Introduzione
La Sagra del Cardo Gobbo di Cervia si svolge tradizionalmente nel cuore dell'inverno. Per l'edizione 2026, l'appuntamento è nei weekend 24-25 gennaio e poi sabato 31 gennaio e domenica 1° febbraio 2026: il centro della cittadina (piazza Garibaldi, p.tta Pisacane, corso Mazzini e viale Roma) sarà allestito per la manifestazione, che oltre a buon cibo offrirà spettacoli, showcooking e molto altro.
Il cuore della sagra è in piazzetta Pisacane, in cui sono collocati il palco e gli stand gastronomici gestiti da ristoranti e altre attività di Cervia e dintorni: qui sarà possibile gustare ricette tradizionali e innovative rivisitate con il cardo gobbo, ortaggio dalle molte proprietà benefiche e dal sapore delicato. Cappelletti e passatelli, polenta e street food, abbinamenti con pesce dell’Adriatico e frutti di mare, il cardo contamina e innova persino la cucina marocchina e i dessert.
Durante i due weekend di sagra, inoltre, sono in programma mercatini di prodotti tipici e artigianato, concerti dal vivo, una mostra di pittura a tema, interviste e proiezione di showcooking in diretta.
Programma e menù della sagra del Cardo gobbo di Cervia
Cardo gobbo, un prodotto agroalimentare tradizionale
Il cardo è un ortaggio della stessa famiglia del carciofo: ricco di acqua, fibre, vitamine B e C, minerali come potassio e calcio, possiede proprietà depurative, diuretiche, digestive e antinfiammatorie. È molto apprezzato dai salutisti e da chi ricerca il benessere anche a tavola.
Il Cardo Gigante di Romagna (detto anche cardo gobbo) è iscritto nel registro dei Prodotti Agroalimentari Tradizionali (Pat): viene coltivato con il sistema dell'interramento, che fa diventare il gambo bianco e lo rende più tenero e dolce.
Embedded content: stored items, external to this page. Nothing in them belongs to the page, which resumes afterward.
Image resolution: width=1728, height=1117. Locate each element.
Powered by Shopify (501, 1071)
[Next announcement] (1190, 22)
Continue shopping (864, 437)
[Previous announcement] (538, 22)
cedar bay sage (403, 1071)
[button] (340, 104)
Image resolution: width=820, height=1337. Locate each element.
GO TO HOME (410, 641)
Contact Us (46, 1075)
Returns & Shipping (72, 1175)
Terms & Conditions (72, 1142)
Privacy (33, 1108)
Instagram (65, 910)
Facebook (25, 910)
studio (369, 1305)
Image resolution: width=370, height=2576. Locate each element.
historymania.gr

In cosa consiste l’interramento? Si lega il cardo in un unico fascio, si scava una buca accanto alla pianta e si fa inclinare il cardo dentro la buca, si ricopre con la terra la parte centrale dei fusti lasciando scoperta solo la cima. Il processo richiede tempo, ma alla fine dà un prodotto di alta qualità perché la maturazione sotterranea fa perdere il retrogusto amaro; il nome deriva quindi dal ripiegamento verso terra della pianta che diventa curva, ovvero "gobba".
Il cardo di Pinarella, coltivato in terreni sabbiosi e lavorato con metodi artigianali, viene prodotto in piccole quantità e si coltiva solo in inverno, durante i mesi più freddi dell'anno.
Durante la sagra del 2024 fu presentato l'avvio del percorso per il riconoscimento di questo prodotto come presidio Slowfood, seguendo le orme del Cardo gobbo di Nizza Monferrato in Piemonte.
Il circuito gastronomico del cardo
Oltre agli stand della festa, le proposte gastronomiche con il cardo entreranno nei menù di alcuni ristoranti nel territorio di Cervia, Cesenatico, Forlimpopoli, Roncofreddo.
Il "circuito gastronomico del cardo" si sviluppa in otto appuntamenti fino al 19 marzo 2026, i prossimi sono: venerdì 30/1 presso Enjoy (Cervia); giovedì 5/2 presso Acervum - cucina, locanda, bottega (saline di Cervia); giovedì 12/2 presso Almare (Cervia); venerdi 20/2 presso Osteria dei Frati (Roncofreddo); giovedì 26/2 presso Casa Artusi (Forlimpopoli); venerdì 6/3
Quinto Quarto (Cesenatico); conclusione giovedì 19/3 presso le Officine del Sale (Cervia).